Further, the official noted that Israel is suspending participation with the PA to develop a gas field in the sea off of Hamas-controlled Gaza, and putting a cap on PA deposits in Israeli banks.

The new financial measures are expected to be particularly damaging, given that the PA announced in late March that it had reached a whopping $4.8 billion in debt, with the PA's 2014 budgetary deficit at $1.5 billion.

Israel last Thursday informed the PA that it would enact several punitive measures and sanctions against it over the breach of peace talk conditions.

The threats were carried out this Wednesday, as Prime Minister Binyamin Netanyahu gave instructions to government ministries forbidding meetings with PA officials, and halting all civilian and economic cooperation with the PA. Only Defense Ministry communications and the peace talks were not cancelled.
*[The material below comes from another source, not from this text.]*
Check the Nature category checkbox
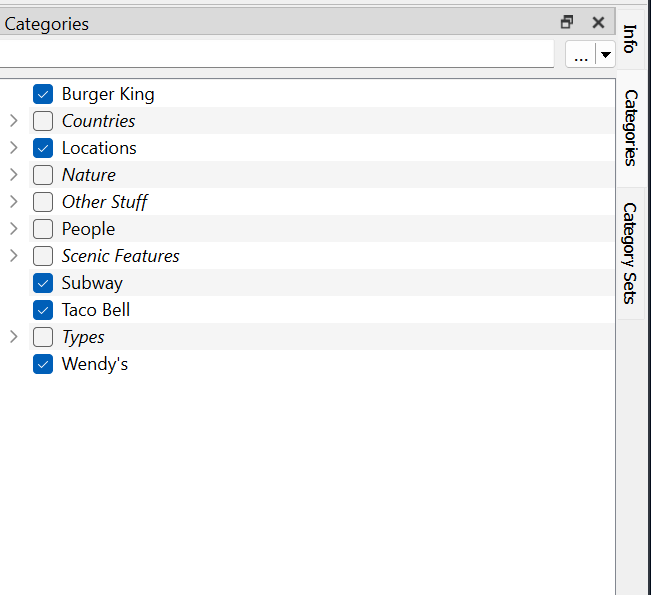Screen dimensions: 651x595 pos(43,175)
"In response to the Palestinian violation of their commitments under peace talks...Israel government ministers have been told to refrain from meeting their Palestinian counterparts," an Israeli official stated at the time.
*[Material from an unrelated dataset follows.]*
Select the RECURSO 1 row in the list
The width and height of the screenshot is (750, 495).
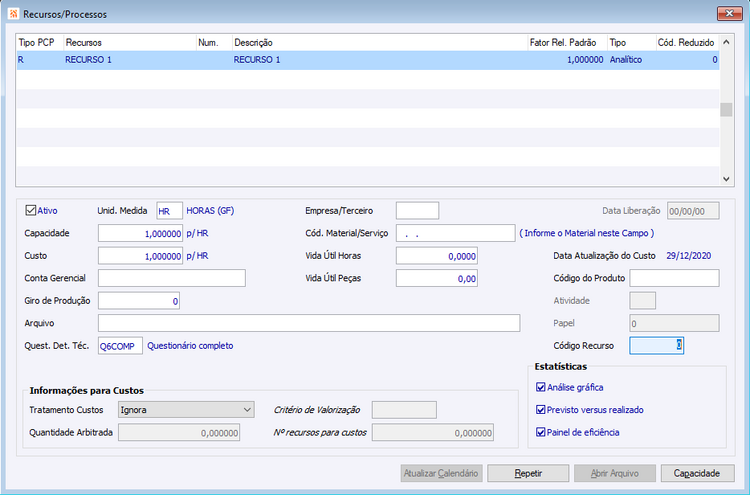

Along with the canceling of communication, it was also decided to freeze the implementation of 3G cellular technology in PA-assigned areas and stop the transfer into Gaza of communications equipment belonging to the PA cellular phone company Watania. Another punitive measure was a freeze on promotion master plans for new PA communities in Israeli-controlled Area C in Judea and Samaria.

"Sanctions will dismantle the PA"

Responding to the sanctions, a senior member of PA Chairman Mahmoud Abbas's Fatah movement on Wednesday declared that the sanctions would dismantle the PA.

Speaking to the Ma'an News Agency, Fatah central committee member Azzam al-Ahmad said that the PA will not announce its dismantling outright, but stressed that Israeli actions will "lead to its collapse."

The new sanction comes the same Thursday that reports surfaced of a three-way deal, by which Israel would release hundreds of Arab terrorists and freeze construction in Judea and Samaria, in return for continued peace talks, the release of Jonathan Pollard by the US, and the suspension of some of Abbas's convention requests.

However, one US official speaking to AFP on condition of anonymity stated the "reports are incorrect." After initially reporting that a deal could be near, Channel 2 quoted Israeli sources close to the talks as saying "the reports on the deal are premature," adding that the US State Department said "gaps between Israel and the Palestinians have narrowed, but there is still no deal."